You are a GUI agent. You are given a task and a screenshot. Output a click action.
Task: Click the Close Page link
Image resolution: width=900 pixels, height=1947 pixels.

==

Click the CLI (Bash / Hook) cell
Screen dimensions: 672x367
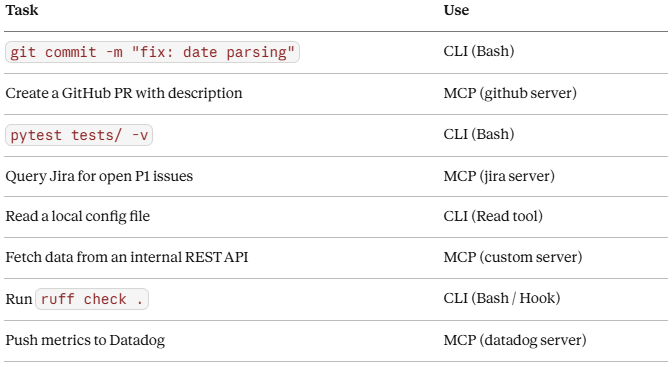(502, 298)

What you have to do: Arrange the material as a Markdown table with the columns Row and Text, one numbered row per line and blank lines omitted, beginning at the line that contains "You are a GUI" and stopping after the line that contains "Image resolution: width=900".

Task solution:
| Row | Text |
|---|---|
| 1 | You are a GUI agent. You are given a task and a screenshot. Output a click action. |
| 2 | Task: Click the Close Page link |
| 3 | Image resolution: width=900 pixels, height=1947 pixels. |